If my eye hadn’t been fixed on glory, I might have noticed the light. But I didn’t. I didn’t even see the car until I heard the frantic horn and the squealing brakes — and by then it was too late. I caught a glimpse of the car just before it hit me. There was no time to think; terror bloomed in me, a primal Oh no that never escaped my lips. My mind was unable to make the leap my body did, as I bounced off the hood and was sent sprawling to the street.
I hit the pavement. Time rushed back in, like the soul to the body after a dream. Terror gave way to wonder as I realized, incredulously, I was unharmed. I’d had the wind knocked out of me, and I was bruised. But there were no broken bones, no blood, no real injuries.
The driver jumped out, his face as ashen as mine probably was, his voice tremulous. “Are you OK?” “Yes,” I said, getting up unsteadily. “Yes.
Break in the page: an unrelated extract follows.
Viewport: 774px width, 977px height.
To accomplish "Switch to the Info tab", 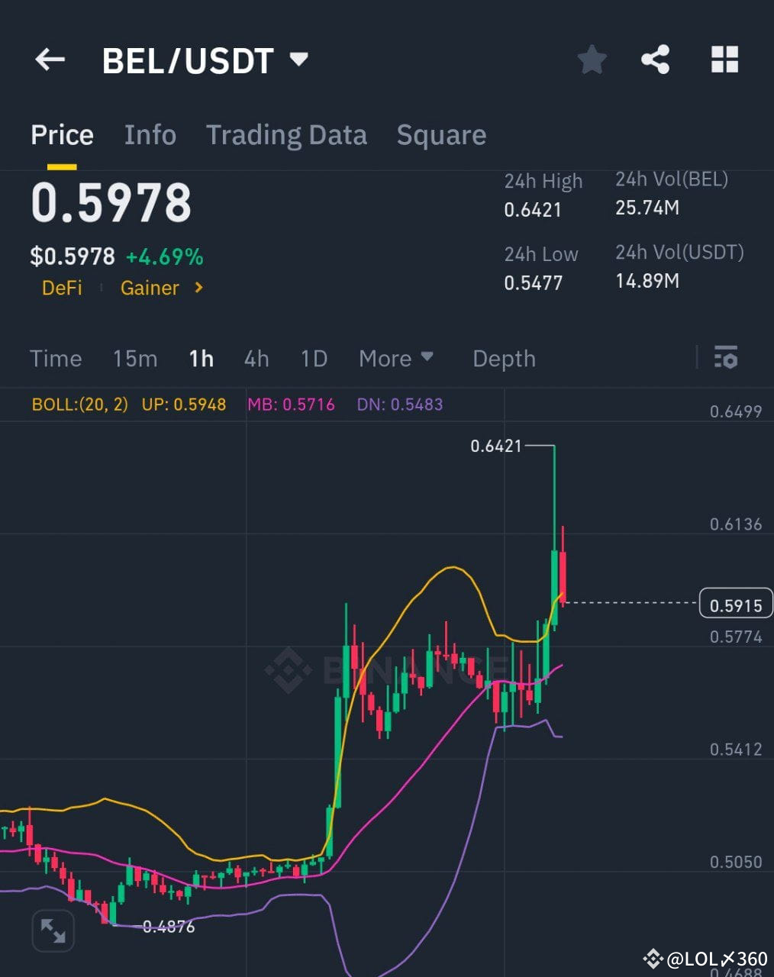I will pos(150,134).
I think I’m fine.” A policeman hurried over. He looked me up and down. “Do you need to go to the hospital?” he asked. I assured him I was all right.
The driver said he hadn’t seen me until I was in front of him. Fortunately, he said, he was slowing down to make a turn; obviously, I didn’t see him, or the light. I was sorry, I said. I wanted him to know I didn’t blame him. Actually, I felt a surprising tenderness toward him, our lives for this moment oddly entwined. I reached out to touch his arm. “This is a lucky day for both of us,’’ I suggested. He nodded grimly. “I’m just glad,” he said, “that you’re alive.”
Rejoice, rejoice. Not to put too fine a point on it, so was I. I’d been hit by a car, yet I was walking away unharmed. I was trembling. I was weeping. I was walking away unharmed. Mercy’s wing had swept me up, and put me down.
How strange that earlier that week, a few words I didn’t want to hear — a woundedness I didn’t want to feel — had hurt me so much more.